The four organizations had worked together in the past, and three of them shared a common history. The largest and most powerful was the Bill & Melinda Gates Foundation, one of the largest philanthropies in the world. Then there was Gavi, the global vaccine organization that Gates helped to found to inoculate people in low-income nations, and the Wellcome Trust, a British research foundation with a multibillion dollar endowment that had worked with the Gates Foundation in previous years. Finally, there was the Coalition for Epidemic Preparedness Innovations, or CEPI, the international vaccine research and development group that Gates and Wellcome both helped to create in 2017.
Civil society organizations active in poorer nations, including Doctors Without Borders, expressed discomfort with the notion that Western-dominated groups, staffed by elite teams of experts, would be helping guide life-and-death decisions affecting people in poorer nations. Those tensions only increased when the Gates Foundation opposed efforts to waive intellectual property rights, a move that critics saw as protecting the interests of pharmaceutical giants over people living poorer nations.
“What makes Bill Gates qualified to be giving advice and advising the U.S. government on where they should be putting the tremendous resources?” asked Kate Elder, senior vaccines policy adviser for the Doctors Without Borders’ Access Campaign.
Soon, however, governments in the United States and Europe were offering their own crucial support to the four groups. The organizations spent at least $8.3 million lobbying the U.S. and E.U., according to an analysis of lobbying disclosures.
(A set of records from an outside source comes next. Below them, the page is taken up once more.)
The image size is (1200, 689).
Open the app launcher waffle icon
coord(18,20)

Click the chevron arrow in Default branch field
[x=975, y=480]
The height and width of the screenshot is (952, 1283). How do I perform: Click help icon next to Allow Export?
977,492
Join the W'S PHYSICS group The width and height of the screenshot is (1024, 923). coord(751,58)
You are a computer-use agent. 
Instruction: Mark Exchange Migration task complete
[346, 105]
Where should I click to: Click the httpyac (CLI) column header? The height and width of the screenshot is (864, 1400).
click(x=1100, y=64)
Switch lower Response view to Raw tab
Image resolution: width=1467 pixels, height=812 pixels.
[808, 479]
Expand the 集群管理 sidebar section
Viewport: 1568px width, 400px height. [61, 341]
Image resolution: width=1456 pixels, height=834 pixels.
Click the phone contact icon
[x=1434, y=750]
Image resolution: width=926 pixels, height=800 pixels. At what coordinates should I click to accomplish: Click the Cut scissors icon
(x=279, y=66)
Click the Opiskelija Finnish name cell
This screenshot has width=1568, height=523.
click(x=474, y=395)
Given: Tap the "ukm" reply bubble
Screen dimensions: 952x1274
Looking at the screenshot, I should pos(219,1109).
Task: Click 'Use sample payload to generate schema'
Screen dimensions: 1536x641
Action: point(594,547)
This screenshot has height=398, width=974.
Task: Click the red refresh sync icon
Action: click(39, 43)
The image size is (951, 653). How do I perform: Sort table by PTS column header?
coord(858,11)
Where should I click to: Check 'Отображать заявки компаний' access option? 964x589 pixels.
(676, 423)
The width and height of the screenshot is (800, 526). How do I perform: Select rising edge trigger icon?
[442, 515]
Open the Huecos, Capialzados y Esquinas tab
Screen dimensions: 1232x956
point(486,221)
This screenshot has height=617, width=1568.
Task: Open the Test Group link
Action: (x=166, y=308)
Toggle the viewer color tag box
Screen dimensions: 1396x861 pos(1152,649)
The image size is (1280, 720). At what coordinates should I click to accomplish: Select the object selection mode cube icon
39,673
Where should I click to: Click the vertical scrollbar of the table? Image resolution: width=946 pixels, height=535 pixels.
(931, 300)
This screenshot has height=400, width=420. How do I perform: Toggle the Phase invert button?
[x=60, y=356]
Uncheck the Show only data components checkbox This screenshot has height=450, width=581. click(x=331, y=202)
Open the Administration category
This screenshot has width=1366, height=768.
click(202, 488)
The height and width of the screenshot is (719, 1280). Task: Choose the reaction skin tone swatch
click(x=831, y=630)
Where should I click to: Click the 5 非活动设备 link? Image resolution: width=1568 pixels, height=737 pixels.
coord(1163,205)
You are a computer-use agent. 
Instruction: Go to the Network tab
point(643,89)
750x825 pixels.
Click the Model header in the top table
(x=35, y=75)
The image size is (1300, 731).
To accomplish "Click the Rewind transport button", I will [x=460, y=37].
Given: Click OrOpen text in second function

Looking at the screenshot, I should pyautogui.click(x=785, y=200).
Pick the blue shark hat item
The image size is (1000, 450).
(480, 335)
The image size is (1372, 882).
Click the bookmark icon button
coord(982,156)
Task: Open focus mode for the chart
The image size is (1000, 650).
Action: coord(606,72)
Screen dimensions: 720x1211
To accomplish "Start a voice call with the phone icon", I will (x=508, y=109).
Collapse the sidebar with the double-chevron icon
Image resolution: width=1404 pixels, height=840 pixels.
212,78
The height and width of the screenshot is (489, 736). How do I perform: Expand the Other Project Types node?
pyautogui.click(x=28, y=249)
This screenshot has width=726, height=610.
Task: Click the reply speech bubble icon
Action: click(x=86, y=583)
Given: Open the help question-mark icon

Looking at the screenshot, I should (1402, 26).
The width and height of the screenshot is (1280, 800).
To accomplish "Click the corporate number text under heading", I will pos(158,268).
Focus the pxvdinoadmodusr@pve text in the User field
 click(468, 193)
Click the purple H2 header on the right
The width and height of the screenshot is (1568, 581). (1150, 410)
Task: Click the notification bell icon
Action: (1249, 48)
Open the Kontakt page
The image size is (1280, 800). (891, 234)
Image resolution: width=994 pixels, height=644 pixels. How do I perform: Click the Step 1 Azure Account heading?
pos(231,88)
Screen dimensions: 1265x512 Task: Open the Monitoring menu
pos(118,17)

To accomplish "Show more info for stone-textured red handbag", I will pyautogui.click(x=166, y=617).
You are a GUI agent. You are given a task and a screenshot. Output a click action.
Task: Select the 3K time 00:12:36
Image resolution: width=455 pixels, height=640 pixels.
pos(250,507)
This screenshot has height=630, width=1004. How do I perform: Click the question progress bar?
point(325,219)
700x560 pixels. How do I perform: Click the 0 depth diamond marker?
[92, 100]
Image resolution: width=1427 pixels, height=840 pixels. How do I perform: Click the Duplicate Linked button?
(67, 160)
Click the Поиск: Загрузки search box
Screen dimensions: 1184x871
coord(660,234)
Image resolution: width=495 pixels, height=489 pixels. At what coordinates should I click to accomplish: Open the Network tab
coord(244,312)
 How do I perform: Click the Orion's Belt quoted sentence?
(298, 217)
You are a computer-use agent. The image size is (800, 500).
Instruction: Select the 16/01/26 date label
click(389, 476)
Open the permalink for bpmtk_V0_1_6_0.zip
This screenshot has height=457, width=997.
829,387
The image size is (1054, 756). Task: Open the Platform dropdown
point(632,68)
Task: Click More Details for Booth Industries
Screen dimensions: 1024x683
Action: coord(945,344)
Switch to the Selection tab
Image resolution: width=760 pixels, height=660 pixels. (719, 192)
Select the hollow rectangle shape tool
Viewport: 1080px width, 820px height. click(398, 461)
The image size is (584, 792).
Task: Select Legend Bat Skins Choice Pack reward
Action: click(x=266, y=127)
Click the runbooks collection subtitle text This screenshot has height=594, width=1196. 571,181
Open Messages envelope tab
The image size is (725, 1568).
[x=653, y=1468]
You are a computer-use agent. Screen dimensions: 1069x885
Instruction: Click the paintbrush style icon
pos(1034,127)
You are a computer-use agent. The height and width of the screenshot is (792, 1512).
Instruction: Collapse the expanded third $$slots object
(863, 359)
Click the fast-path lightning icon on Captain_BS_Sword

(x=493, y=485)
When, this past spring, the leaders of CEPI sought to replenish the group’s coffers, it spent $50,000 in part to advocate for $200 million in yearly funding from the U.S. government, according to filings and interviews with Capitol Hill staff.
The overtures worked. While President Joe Biden’s efforts to obtain an additional $5 billion in funding for the administration’s international work combatting the virus were floundering in Congress, he still managed to slip $500 million for CEPI into his budget proposal — $100 million a year for five years.
The money, which has yet to be approved, would help what most global health experts agree is an important cause, not only in humanitarian terms but in helping prevent poorer nations from becoming breeding grounds for new variants. And most believe that the Gates Foundation and the other groups deserve credit not only for their work to help save lives but for being almost the only game in town with sufficient scope to fight a pandemic.
But the groups’ extensive politicking and financial might in the U.S. and Europe helped to enable them to direct the international response to the most important health event of the past century at a time when governments were caught flat-footed, according to the investigation.